--- Begin INPUT FOR THIS TASK ---

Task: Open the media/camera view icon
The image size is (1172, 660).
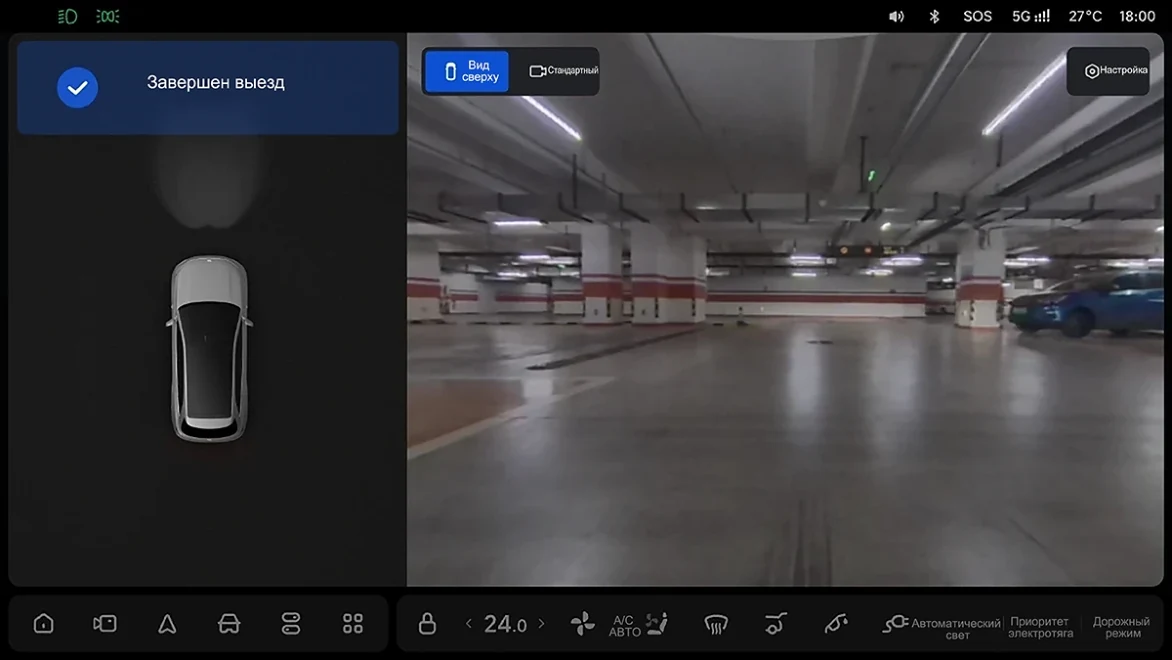Action: click(105, 623)
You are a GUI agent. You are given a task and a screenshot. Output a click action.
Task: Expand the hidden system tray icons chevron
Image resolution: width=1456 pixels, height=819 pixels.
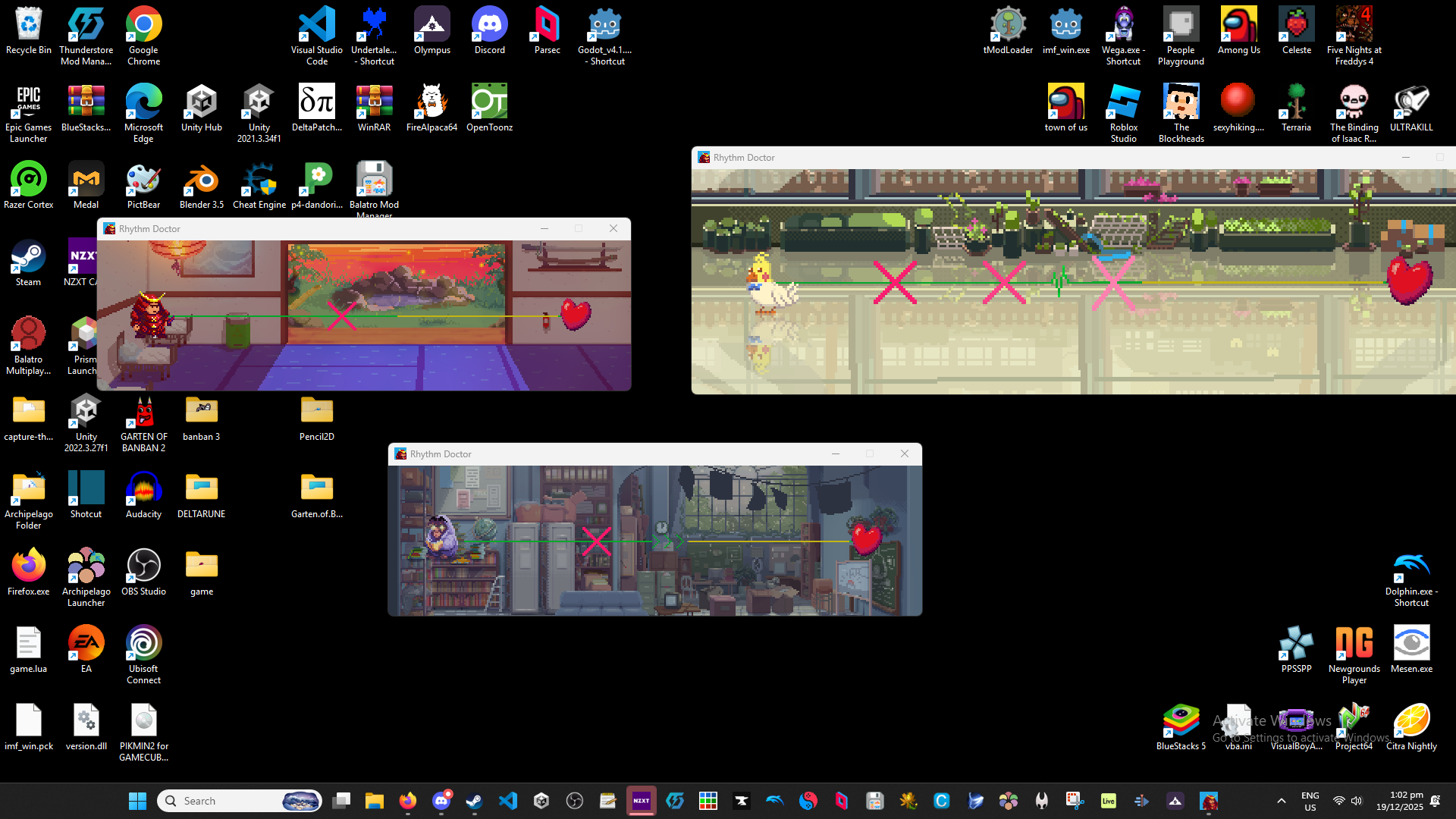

--- End INPUT FOR THIS TASK ---

Write out every entry above again in full, adding 75 to each click coordinate, and leave out the pictures.

FINISHED EXERCISE >>
Task: Open the media/camera view icon
The image size is (1172, 660).
Action: click(180, 698)
You are a GUI agent. You are given a task and a screenshot. Output a click action.
Task: Expand the hidden system tray icons chevron
Image resolution: width=1456 pixels, height=819 pixels.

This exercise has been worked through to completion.